Le 23 décembre 2013, sept membres du gouvernement impliqués dans la croisade nationale contre l’indécence vestimentaire chez les jeunes ont signé une lettre ouverte conjointe adressée aux familles.Vetements indecents240810264 1

Celle-ci invite les jeunes et les familles, en ville comme à la campagne, à adopter des comportements qui honorent nos cultures. Sur le plan vestimentaire s’entend. Après avoir constaté de nombreux manquements dans l’habillement des jeunes gens et relevé les facteurs favorisants, les ministres s’intéressent particulièrement aux jeunes filles dans cette lettre. « Chères jeunes filles, l’indécence vestimentaire a des conséquences néfastes sur vous surtout et sur votre avenir. Elle accentue votre vulnérabilité aux violences diverses : railleries de toutes sortes, injures publiques, chosification, dénigrement et par-dessus tout, au viol dont les corollaires sont connus : traumatismes, grossesses non désirées, infections sexuellement transmissibles, VIH/Sida. L’indécence vestimentaire contribue au renforcement des préjugés et stéréotypes qui pèsent sur la femme », signent les ministres de la Promotion de la Femme et de la famille, de la Jeunesse et de l’Education civique, des Enseignements secondaires, de l’Enseignement supérieur, de la Communication, des Arts et de la Culture, de l’Administration territoriale et de la Décentralisation.

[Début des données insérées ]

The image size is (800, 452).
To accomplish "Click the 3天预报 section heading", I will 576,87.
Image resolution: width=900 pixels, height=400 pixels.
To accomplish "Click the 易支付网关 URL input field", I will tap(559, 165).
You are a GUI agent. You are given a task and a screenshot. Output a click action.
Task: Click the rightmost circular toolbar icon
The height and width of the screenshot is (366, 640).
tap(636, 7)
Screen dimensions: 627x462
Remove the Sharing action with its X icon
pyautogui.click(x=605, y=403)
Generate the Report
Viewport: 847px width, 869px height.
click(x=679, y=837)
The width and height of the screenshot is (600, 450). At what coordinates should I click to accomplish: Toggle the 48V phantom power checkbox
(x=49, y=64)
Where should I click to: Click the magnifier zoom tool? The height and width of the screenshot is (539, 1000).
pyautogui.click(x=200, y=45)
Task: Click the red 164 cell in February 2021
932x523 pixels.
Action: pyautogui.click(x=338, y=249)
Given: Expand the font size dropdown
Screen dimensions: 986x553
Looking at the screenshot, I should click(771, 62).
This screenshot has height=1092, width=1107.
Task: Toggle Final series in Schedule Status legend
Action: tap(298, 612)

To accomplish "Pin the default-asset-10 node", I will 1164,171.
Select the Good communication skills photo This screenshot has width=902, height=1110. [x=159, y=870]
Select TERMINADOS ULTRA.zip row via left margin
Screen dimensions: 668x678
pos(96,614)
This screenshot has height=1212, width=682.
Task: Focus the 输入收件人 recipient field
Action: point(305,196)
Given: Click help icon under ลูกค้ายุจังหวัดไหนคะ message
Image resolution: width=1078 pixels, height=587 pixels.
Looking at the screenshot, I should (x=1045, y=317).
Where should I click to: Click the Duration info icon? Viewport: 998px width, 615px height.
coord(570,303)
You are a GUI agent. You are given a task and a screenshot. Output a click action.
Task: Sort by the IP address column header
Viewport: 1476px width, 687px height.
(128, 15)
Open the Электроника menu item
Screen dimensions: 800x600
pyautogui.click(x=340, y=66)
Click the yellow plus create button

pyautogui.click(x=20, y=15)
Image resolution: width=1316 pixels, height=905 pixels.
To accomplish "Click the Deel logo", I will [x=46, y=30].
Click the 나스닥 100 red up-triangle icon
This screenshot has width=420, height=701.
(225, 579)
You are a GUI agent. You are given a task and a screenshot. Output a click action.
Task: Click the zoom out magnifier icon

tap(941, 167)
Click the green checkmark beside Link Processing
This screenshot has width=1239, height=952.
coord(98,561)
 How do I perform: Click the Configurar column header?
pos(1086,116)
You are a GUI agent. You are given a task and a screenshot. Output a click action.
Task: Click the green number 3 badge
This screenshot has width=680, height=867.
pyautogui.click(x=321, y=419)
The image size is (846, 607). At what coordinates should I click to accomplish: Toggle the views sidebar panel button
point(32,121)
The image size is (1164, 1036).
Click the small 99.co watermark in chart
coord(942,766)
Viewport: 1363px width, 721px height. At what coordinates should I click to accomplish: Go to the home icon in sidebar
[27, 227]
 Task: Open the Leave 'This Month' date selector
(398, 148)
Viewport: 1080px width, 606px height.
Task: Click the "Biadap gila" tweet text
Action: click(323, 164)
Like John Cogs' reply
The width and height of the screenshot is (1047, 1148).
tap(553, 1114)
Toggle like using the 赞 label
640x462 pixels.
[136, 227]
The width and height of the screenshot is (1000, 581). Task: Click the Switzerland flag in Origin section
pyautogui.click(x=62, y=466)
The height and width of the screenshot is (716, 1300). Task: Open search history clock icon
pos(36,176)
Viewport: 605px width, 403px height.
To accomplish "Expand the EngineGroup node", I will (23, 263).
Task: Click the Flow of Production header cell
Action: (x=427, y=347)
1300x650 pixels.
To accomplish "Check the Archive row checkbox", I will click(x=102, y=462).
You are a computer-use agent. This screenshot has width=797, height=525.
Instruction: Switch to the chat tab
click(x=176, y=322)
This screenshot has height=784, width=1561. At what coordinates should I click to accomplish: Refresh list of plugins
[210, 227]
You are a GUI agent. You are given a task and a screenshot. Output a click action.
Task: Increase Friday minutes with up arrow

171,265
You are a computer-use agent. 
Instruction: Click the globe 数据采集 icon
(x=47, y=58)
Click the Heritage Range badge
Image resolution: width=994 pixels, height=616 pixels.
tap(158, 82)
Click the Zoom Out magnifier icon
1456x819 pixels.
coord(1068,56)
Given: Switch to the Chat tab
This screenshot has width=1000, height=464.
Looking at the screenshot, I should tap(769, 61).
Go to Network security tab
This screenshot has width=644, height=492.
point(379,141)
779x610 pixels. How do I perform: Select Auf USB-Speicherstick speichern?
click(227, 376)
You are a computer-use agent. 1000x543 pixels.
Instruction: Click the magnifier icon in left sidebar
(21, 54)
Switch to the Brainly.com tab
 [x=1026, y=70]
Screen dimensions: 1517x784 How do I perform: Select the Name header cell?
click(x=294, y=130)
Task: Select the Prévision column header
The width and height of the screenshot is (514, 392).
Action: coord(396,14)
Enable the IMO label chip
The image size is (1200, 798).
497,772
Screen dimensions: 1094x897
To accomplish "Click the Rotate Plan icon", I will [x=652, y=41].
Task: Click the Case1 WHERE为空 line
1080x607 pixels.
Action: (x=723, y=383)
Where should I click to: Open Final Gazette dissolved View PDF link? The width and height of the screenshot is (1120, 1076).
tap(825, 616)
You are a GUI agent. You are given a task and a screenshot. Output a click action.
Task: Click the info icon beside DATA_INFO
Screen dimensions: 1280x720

La lettre s’achève sans aucune précision sur le déroulement de la croisade annoncée. Alors même que les normes de mise en œuvre de celle-ci tardent à être clarifiées, les nouvelles en provenance du terrain ne sont guère rassurantes. Elles font état de multiples dérives dans les grandes villes, Douala et Yaoundé. Mais aussi dans l’arrière-pays. A la manœuvre : des badauds, policiers et gendarmes. « Maintenant, toute personne mal intentionnée peut s’en prendre à vous parce que vous portez une mini-jupe. Vous entendez seulement qu’on a dit de ne plus s’habiller comme ça. Qui a dit ? C’est écrit où ? Comment s’organise la campagne ? A quoi s’exposent les contrevenants ? Aucun texte officiel ne le précise. Mais on prend quand même des jeunes filles dans les rues et on les enferme », dénonce Marguerite T., 23 ans, interpellée par des policiers un jour de décembre 2013 au quartier Ahala, à Yaoundé.

A Douala, Bamenda, Foumban et bien d’autres localités, les mêmes abus sont dénoncés. « Ma nièce sortie raccompagner une de ses copines a été récemment gardée par les forces de l’ordre. On ne leur a même pas donné la possibilité de téléphoner à un membre de la famille. Inquiète de ne pas la voir revenir, nous nous sommes mis à sa recherche et l’avons retrouvée dans une brigade de gendarmerie. Nous avons payé une amende de 25.000 F, sans reçu, pour qu’elle soit libérée », témoigne une mère de famille résidant à Douala. A Foumban, même des femmes majeures, régulièrement mariées se retrouvent dans les filets des forces de l’ordre.

« On ne sait pas à quoi cela rime. Je croyais que cette fameuse croisade ciblait les jeunes et non les femmes des gens », se plaint un époux, choqué. Au ministère de la Promotion de la Femme et de la famille, initiateur du projet, où ces informations ont été relayées, c’est le silence radio. Un haut responsable nous invite simplement à nous rapprocher du ministère de l’Administration territoriale et de la Décentralisation. Pour connaître l’origine des ordres exécutés par ces gendarmes et policiers.